Tuesday, January 23, 2007

Flattered...

Firstly, thanks to all the people who posted comments in relation to my last post and my new additions to my blogroll. It is very flattering to think that there are medical students and medics out there who enjoy my writing and can relate to it. It makes me think that this blog is worthwhile and it is not just me who is going through this crap of Mucking-Up Medical Careers (oh, sorry that meant to read Modernising Medical Careers - what a silly mistake).

I don't really have a lot to say. There have been a lot of minor incidents in the department, a few major ones and a few I'd rather forget. There have been a lot of people screaming at me, a fair few vomiting over me and a few discharging themselves only to be brought back in by an ambulance crew 10 minutes later because they were found collapsed at the hospital entrance.

The most exciting thing to be happening in my work life at the moment is that we have acquired two groups of 4th year medical students in the department doing their Student Selected Choices (SSCs). They are like chalk and cheese. One group wants to work extremely hard and they offer to do anything (including tasks that they aren't allowed to do) and the other group saunter in late and spend most of their time sitting at the workstation drinking coffee and trying to chat up nurses and ambulance staff. I even caught one girl trying to chat up a severely ill patient yesterday!

It must be incredibly boring being a student on your SSC in A&E. When I look at other specialities that I have worked in and look at the students doing placements in things like paeds and hepatics and then compare them with the students in A&E then the A&E lot aren't allowed to do anything. In fact the student nurses complete more hands on experience than the med students will. They are there to observe how an A&E department works, and I think to learn that emergency medicine is not like ER or Casualty, but although that by their 4th year they will have learnt plenty of clinical skills that they could put into practice (or supposedly will have learnt the skills) due to health & safety and the fact that an A&E department really isn't the place to continuously mess up (not that all students do, in fact some of the students are amazing) they cannot practice most of their newly acquired skills.

They are left to deal with the paperwork (which is good as no one else round here does their paperwork), take histories, take blood samples, cannulate patients, help interpret ECGs & X-rays, run up to the lab and try and bully the bioscientists into getting the sample results faster, administering activated charcoal, acting as mental health liaison by sitting with patients on DSH/suicide watch when the mental health nurse cannot be bothered to tear themselves away from their tea break and if they have a nice mentor, possibly even attempt an ABG or steri-stripping (although they are not allowed to suture).

So I warn you potential med students and med students alike. If you consider completing a placement in A&E during your time at med school, then reconsider because it is by far one of the most boring and non-productive placements, in my opinion, that you will complete. And I am passionate about emergency medicine.

2 comments:

Anonymous said...

I both agree and disagree!

A&E is the best place to clerk patients, because then you can see where they started their journey, and how they were dealt with and what happened afterwards. You get to see the complete picture.

Also, I get to do the most practical stuff in A&E - stuff like cannulation, venepuncture and suturing (we're allowed to suture!
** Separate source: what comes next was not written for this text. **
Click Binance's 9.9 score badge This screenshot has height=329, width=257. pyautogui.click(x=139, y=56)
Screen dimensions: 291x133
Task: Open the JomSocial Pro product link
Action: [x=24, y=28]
Under supervision, of course.) - I was offered to do an ABG with the supervision of a reg, once, but I chickened out! A femoral stab? Hmm, maybe when I'm a little more confident!

Time passes weirdly, though. At times, you are so rushed that it's impossible to catch your breath, and I'm saying that as a medstudent dogsbody!

Other times, you hang around, and there's nothing that great going on, and there's nothing to do apart from fill out forms.

Though, I've never been asked to do paperwork in A&E.

The Little Medic said...

I think this must vary a lot between hospitals. It even seems to vary a great deal based on who is working whenever your around. When I spent my time in A&E I was either stood around in the way or completely in the thick of it pretending to be a doctor from clerking to ABGs. I chickened out of catheterising people and unfortunately missed a chance to do some suturing - although some of my friends did this under supervision.

I enjoyed my time on A&E but I don't think i'd choose to do an SSC in it. The experience is too unreliable and based on who you can latch onto.